Written evidence submitted by Reform Political Advertising
Introduction
This paper provides Reform Political Advertising’s response to the call for evidence from the DCMS Sub-Committee on Online safety and online harms, addressing specifically ‘Are there any contested inclusions, tensions or contradictions in the draft Bill that need to be more carefully considered before the final Bill is put to Parliament?’.
Who we are
Reform Political Advertising (RPA) has been campaigning for some three years now to do what it says on the tin; more specifically, to establish regulation of electoral advertising in particular so that it is required to be accurate when making material claims. RPA was founded by Alex Tait and Benedict Pringle, both holding or having held senior positions in the advertising industry, the former in charge of all Unilever advertising in the U.K. and Ireland. The author of this note is Rae Burdon, formerly COO of the Advertising Association and a director of RPA.
RPA is supported by ISBA - the trade body for advertisers in the UK - and by several political parties, the Green Party and the Women’s Equality Party among them. The Liberal Democrats also agreed to our campaign ‘pledge’ for the May 2021 London mayoral elections, together with five other candidates.
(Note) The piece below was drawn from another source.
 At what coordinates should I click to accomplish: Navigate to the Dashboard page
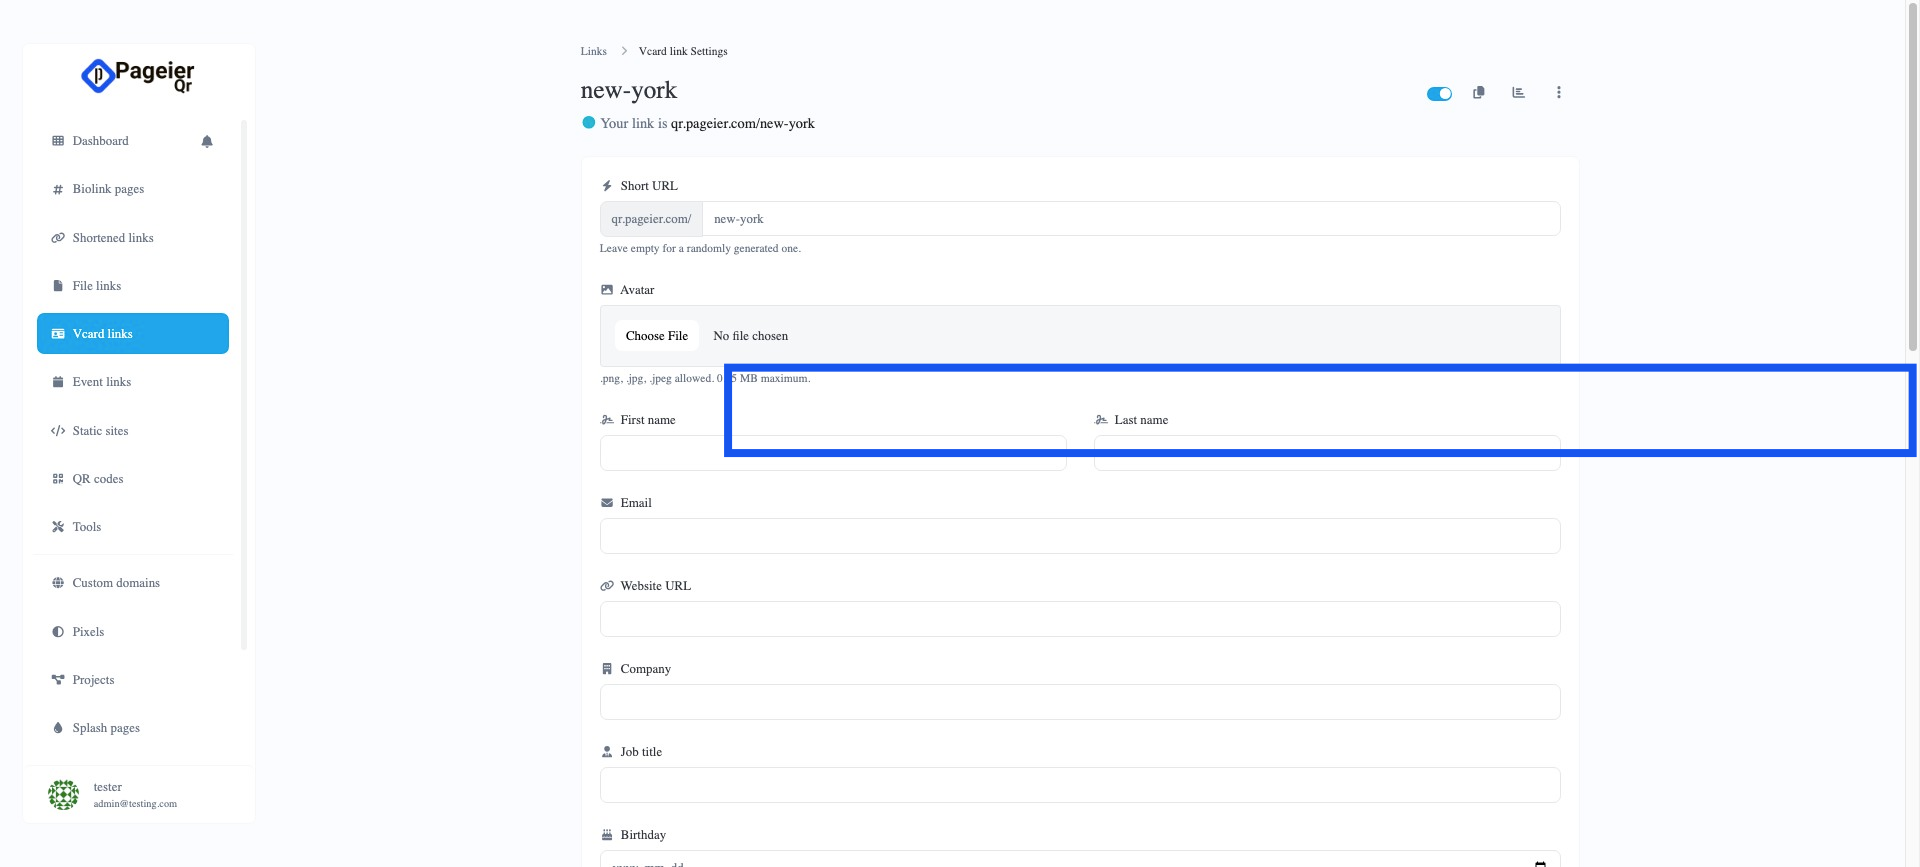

We have worked with the Compassion in Politics cross-party group and we have convened webinars co-chaired by MPs such as Tommy Sheppard, Debbie Abrahams, and Liz Saville Roberts.
We are not-for-profit and determinedly politically neutral.
Our premise
Simply that electoral political advertising should be required to observe the same standards as all other advertising in the matter of material claims that can be substantiated. We are not proposing that ‘policy or political arguments’ (the term used by the Cabinet Office) should be regulated further. Readers of this note will likely be familiar with the current regulatory framework, i.e. the RPA 1983 prohibition of false statement of fact about the personal character or conduct of an election candidate and the requirement in print material for candidates and their promoters to be identified. (The Election Bill that has its second reading on September 7th – in our view wholly inadequate legislation in this context – extends the latter requirement to digital material).
Electoral advertising reviews from 2019 and 2021 have shown blatant and ridiculous abuse from many advertisers, much to the frustration of voters, nine out of ten of whom think that ‘it should be a legal requirement that factual claims in political adverts must be accurate.’ (YouGov 2019)
The Government’s perspective
In June 2020, the House of Lords Democracy and Digital Technologies Committee, published ‘Digital Technology and the Resurrection of Trust’
A primary recommendation from the Report stated (para 36): ‘The relevant experts in the ASA, the Electoral Commission, Ofcom and the UK Statistics Authority should co-operate through a regulatory committee on political advertising. Political parties should work with these regulators to develop a code of practice for political advertising, along with appropriate sanctions, that restricts fundamentally inaccurate advertising during a parliamentary or mayoral election, or referendum. This regulatory committee should adjudicate breaches of this code.’
RPA provided evidence to the House of Lords Committee and strongly supported the recommendation above. The Government’s Response to the Report rejected the notion that ‘fundamentally inaccurate advertising during a parliamentary or mayoral election, or referendum’ should be restricted, holding that ‘policy or political arguments……..which can be rebutted by rival campaigners as part of the normal course of political debate are not regulated and the government does not support such regulation.’
The government was not, of course, asked to support the kind of regulation that they accuse the House of Lords of recommending. It is clear that this government finds it convenient to shelter behind a ‘freedom of speech’ argument when the evidence suggests that it is not so much freedom of speech that they wish to protect but the freedom for the party in power to (continue to) lie in electoral advertising.
The point of the above
We are showing that this – false statements of fact in electoral advertising - is first, the subject of risibly irresponsible advertising from many sources but in particular the party in power; second, a significant issue for voters and third a situation that the government is determined to protect, as is demonstrated by their evasive response to the House of Lords recommendation and by other statements on the issue.
And how it apples to the draft Online safety bill
The draft bill includes under Section 13 Duties to protect content of democratic importance: (Category 1 services), in part set out in this context as follows:
A duty to operate a service using systems and processes designed to ensure that the importance of the free expression of content of democratic importance is taken into account when making decisions about (a) how to treat such content (especially decisions about whether to take it down or restrict users’ access to it), and (b) whether to take action against a user generating, uploading or sharing such content.
And
‘the content is or appears to be specifically intended to contribute to democratic political debate in the United Kingdom or a part or area of the United Kingdom.’
We understand and respect the motives behind the drafting outlined above. However, our experience suggests that those admirable motives may be exploited by less admirable practitioners or advisors such that paid or unpaid electoral advertising is protected even in the event that an authority is established to regulate it and that digital platforms are authorised to take down advertising that transgresses.
Deliberate or otherwise, we propose that the drafting of this section of the bill is more carefully considered so that ‘fundamentally inaccurate’ electoral advertising does not escape by the back door of the Online Safety bill.